Subject Area Molecular and Cellular Neurology and Neuropathology
Clinical Neurology; Neurosurgery and Neuroradiology
Molecular Biology and Physiology of Neurons and Glial Cells
Term from 2015 to 2019
Project identifier Deutsche Forschungsgemeinschaft (DFG) - Project number 279896764
 
The applicant had received a DFG-stipend and investigated the existence of adult human neurogenesis in preliminary studies using the Radiocarbon-based technique of retrospective birth dating of neural cells.
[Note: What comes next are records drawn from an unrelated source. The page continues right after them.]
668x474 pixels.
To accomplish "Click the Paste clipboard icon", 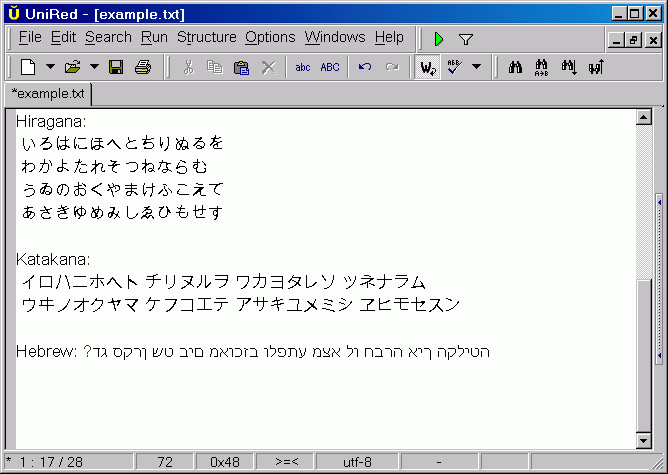I will [x=241, y=67].
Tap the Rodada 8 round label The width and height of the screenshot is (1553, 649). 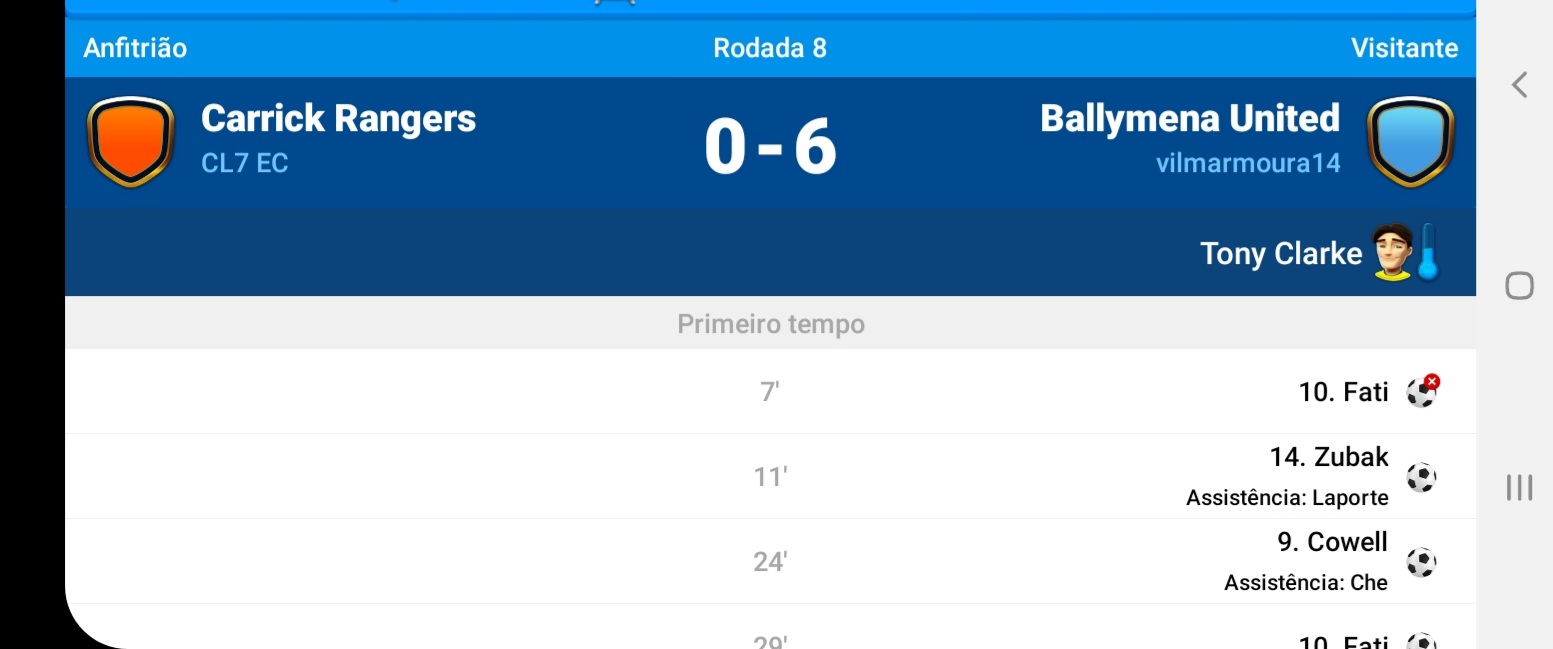pos(770,48)
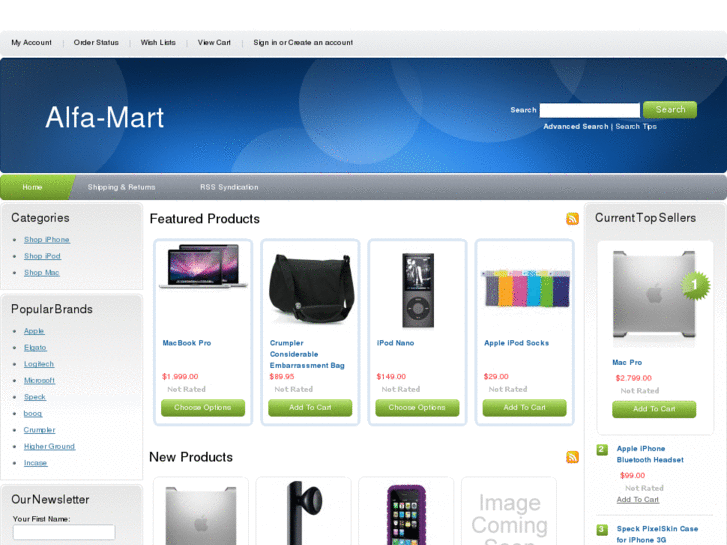This screenshot has width=727, height=545.
Task: Click the Advanced Search link
Action: point(575,126)
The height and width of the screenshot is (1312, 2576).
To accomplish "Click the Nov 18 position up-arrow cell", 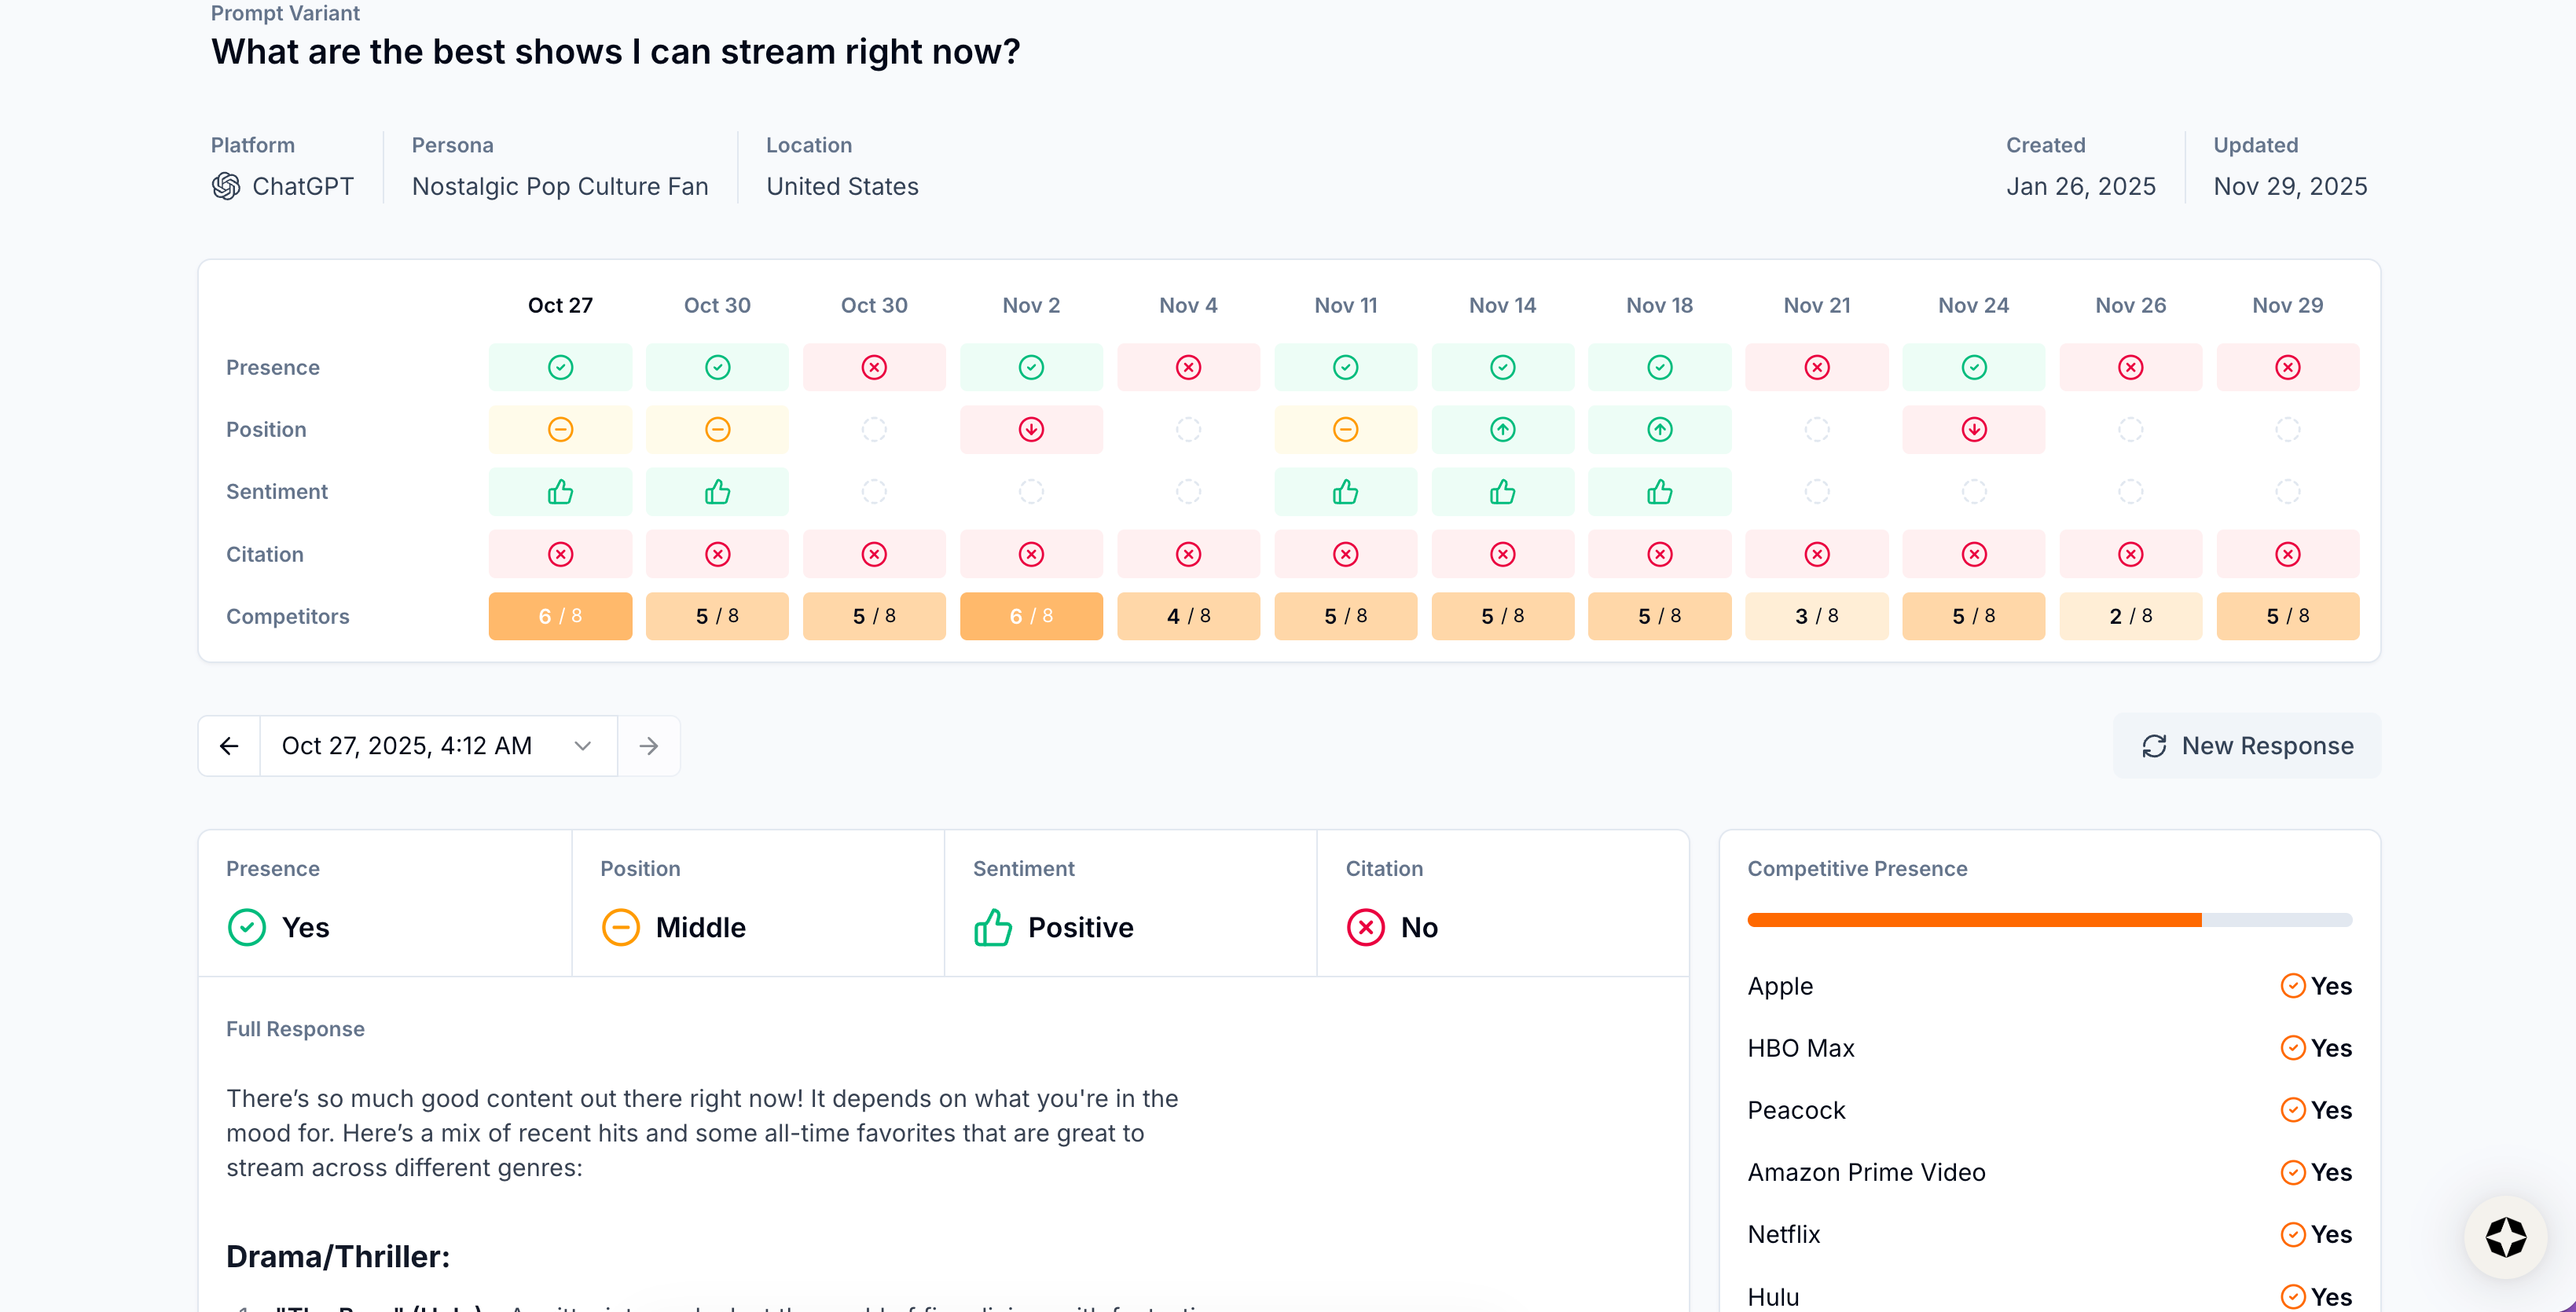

As a key finding there was evidence of lifelong continuous neurogenesis within the dentate gyrus of the hippocampus in the adult human brain which was age-dependent and amounted up to 2-6% per year (the applicant was coauthor of this study published 2013 in Cell). Further, the author was first author of a paper published 2014 in Nature Neuroscience that investigated neurogenesis after ischemic stroke. As a key finding there was confirmatory data that with the healthy cerebral cortex there is no adult neurogenesis. After ischemic stroke of the cerebral cortex there is no detectable induction and thus also no significant neurogenesis. Based on this preliminary work the present grant application focusses on the related two most relevant research questions. First, the proposed project will investigate whether there is human adult neurogenesis within the basal ganglia in response to ischemic stroke. Second, the applicant will study whether the continuous neurogenesis within the hippocampus is altered upon ischemic stroke of the basal ganglia or the cerebral cortex. Both, an increased rate of neurogenesis within the basal ganglia as well as within the ipsilateral hippocampus in response to ischemic stroke has been reported in rodents after experimental stroke. It appears of fundamental relevance to study whether these finding also hold true in man. Given the bulk of negative clinical studies regarding neuroprotection in the acute phase of ischemic stroke in humans (those trials predominantly investigated beneficial effects of drugs targeting on manipulation of the ischemic cascade), the proposed research project aims to provide information on the physiological and pathophysiological mechanisms that act in acute stroke and also on the long-term, possibly affecting functional recovery. This will help to understand if neurogenesis occurs and is altered upon ischemic stroke and, if so, whether neurogenesis has a functional relevance. The obtained results may have clinical implications such that a meaningful translation of preclinical studies to successful clinical trials can be achieved.